I’m not sure how many of you are aware of the sheer unmitigated genius that is the comedy of Mitch Hedburg, but if you haven’t heard his repertoire of brilliant one-liners, please do yourself the favour of wrapping your ears around one of his albums. One of my favourites of his goes something like this:

“If you had a friend who was a tightrope walker, and you were walking down a sidewalk, and he fell, that would be completely unacceptable…”

His bits are all like that – observations that were seemingly plucked from the weirdest and most non-sequitur place imaginable. This one in particular resonated with me because it almost perfectly encapsulates how I feel when I hear fellow skeptics repeating, often with no ill intent, the same kinds of racist nonsense I hear from the general public.

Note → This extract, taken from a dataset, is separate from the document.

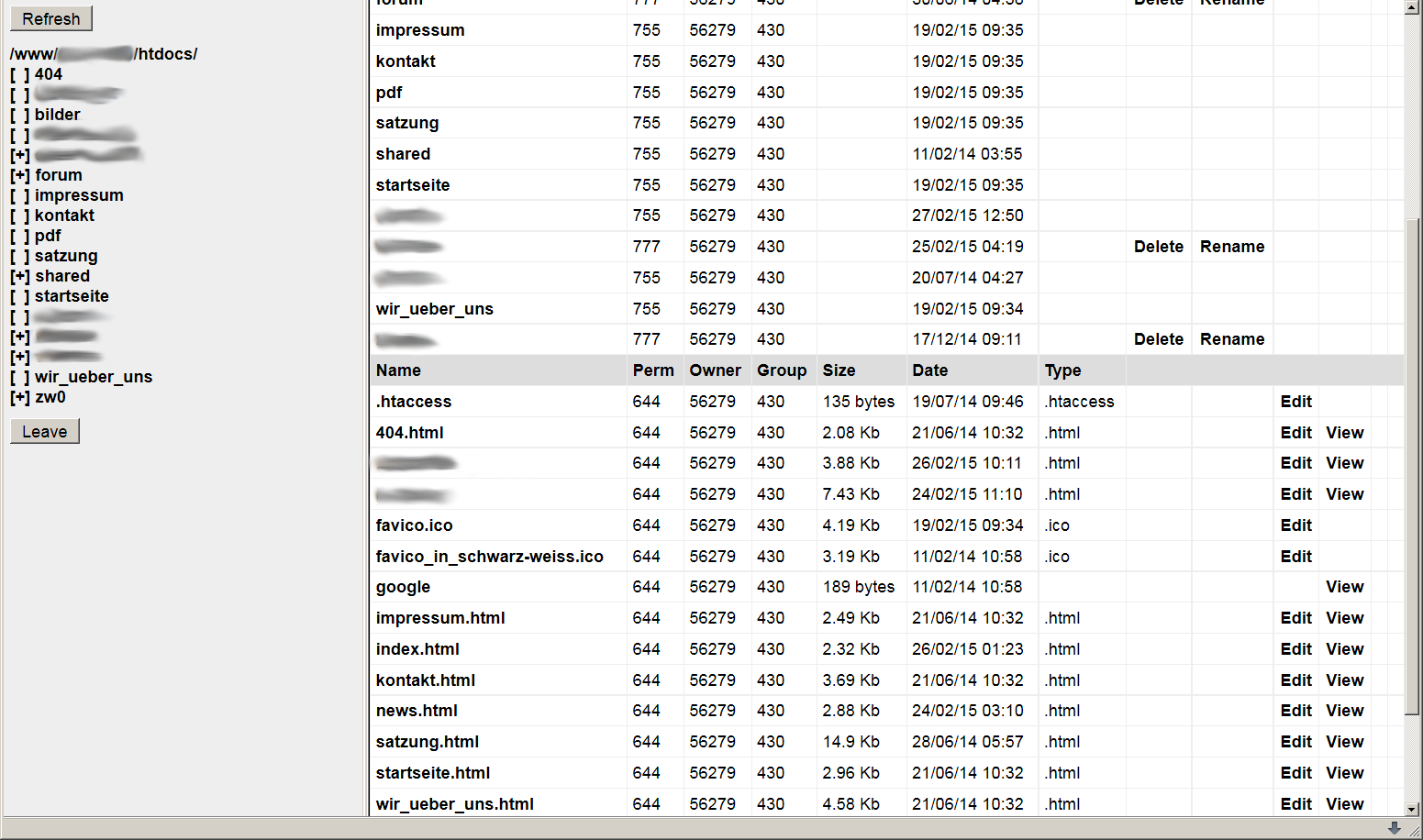Image resolution: width=1423 pixels, height=840 pixels.
Task: View the google file
Action: (x=1344, y=587)
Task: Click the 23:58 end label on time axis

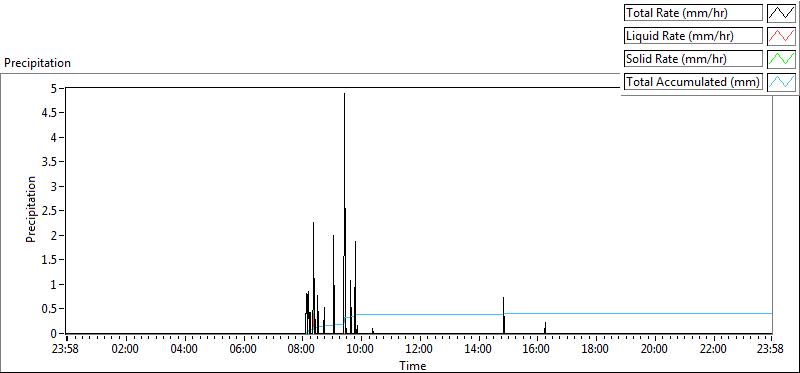Action: point(771,349)
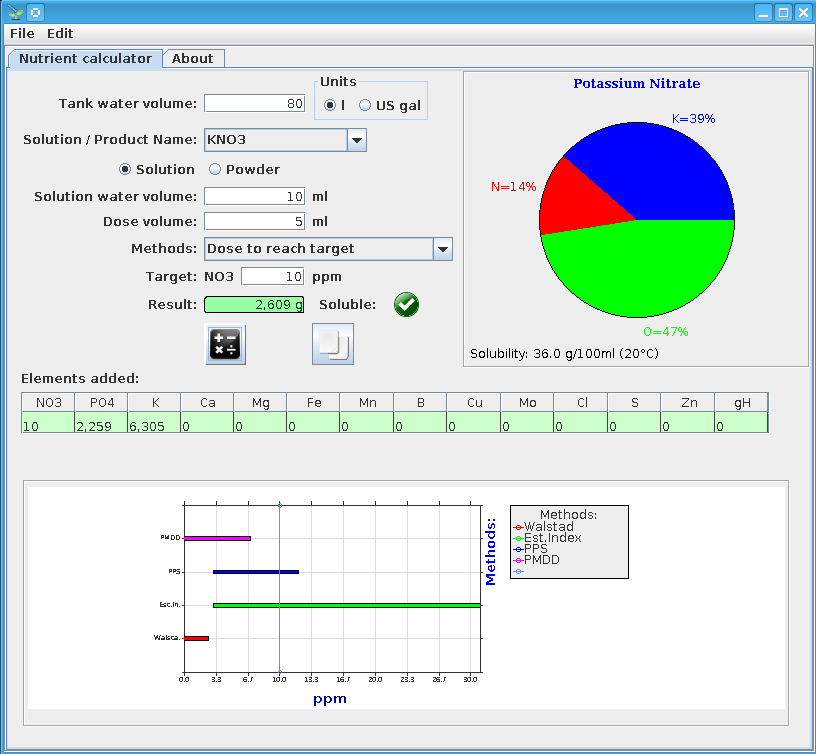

The thesis underpinning this blog, at least the part of this blog that specifically deal with race, is that we can use skeptical methods to identify the racial components of attitudes, behaviours, and institutions. In so doing, we can learn to mitigate the damage caused by these things, and find productive ways to address topics that are often fraught with emotional landmines that can be triggered by careless statements, no matter how delicately put. Anti-racism in this context is therefore simply the application of skepticism to issues of culture, history, and social constructs around ethnicity.*

I’ve intimated before that I often walk around with my ‘guard’ up when it comes to racial issues. Whenever I interact with a stranger, experience has taught me that there’s a fair-to-middling chance that I will have to deal with some racial thing or another – whether that be a poorly thought out ‘joke’, or an assumption about my personality and preferences, or even a stance that suggests that I am somehow threatening (or ‘exotic’, which is sometimes worse). These are the consequences of living in a society that is not really that great when it comes to talking about, or even thinking about, race and racial issues.

The part that drives me extra nutty-bananas about dealing with skeptics, particularly those who are interested in social justice, is that I often relax my guard. After all, these are ‘my people’, and one of the defining features of this group is an adherence to the principle of beliefs based on rigorous thought. The problem is that ‘rigorous thought’ doesn’t always extend to every aspect of one’s life. I am sure I am no less guilty of sometimes uttering statements that come from a place of boneheadedness and meme rather than careful consideration of evidence (not to mention the consequences of my words).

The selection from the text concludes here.